Se estiver certo na premissa de que vamos ter que conviver com uma dívida pública elevada e eventualmente crescente no tempo, será cada vez mais necessário buscarmos fontes de financiamento em larga escala comprometidas em carregar títulos públicos por longos períodos de tempo, reduzindo os riscos de rolagens de dívidas massivas de curto prazo, e denominados em moeda local, de forma a mitigar, também, o risco de contaminação entre movimentos cambiais e uma dinâmica de dívida mais crítica, como já vivenciamos no passado, embora partindo de níveis de dívida/PIB bem inferiores aos atuais.
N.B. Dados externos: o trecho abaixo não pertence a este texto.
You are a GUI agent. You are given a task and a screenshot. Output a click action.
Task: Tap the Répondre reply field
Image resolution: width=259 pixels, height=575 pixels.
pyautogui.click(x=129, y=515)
Aqui, uma vez mais, a previdência privada pode cumprir um importante papel como instrumento de financiamento parcial da nossa dívida, com regras bem definidas para estimular e premiar a manutenção de recursos por prazos longos, seja com mecanismos de redução de alíquota de impostos conforme o tempo de acumulação cresce - podendo, por que não, chegar à isenção de impostos para quem acumular recursos por prazos desejáveis pelo governo (superiores a 20 ou 30 anos, por exemplo) -, seja com regras de vesting (que consideram o prazo de acumulação para acessar percentual maior de recursos depositados por empresas em planos de previdencia privada de seus funcionários).
Hoje, os recursos de previdência privada, entre planos individuais, empresarias e fundos de pensão, giram ao redor de R$ 2,7 trilhões, representando cerca de 25% do PIB. Destinam-se, majoritariamente, ao financiamento da dívida pública, mas também servem como funding para dívidas privadas que financiam as atividades produtivas de empresas que criam milhões de empregos, além de participações acionárias que geram capital para que empresas com acesso a esses recursos acelerem seus planos de negócios e contribuam para uma economia mais dinâmica, em benefício de todos.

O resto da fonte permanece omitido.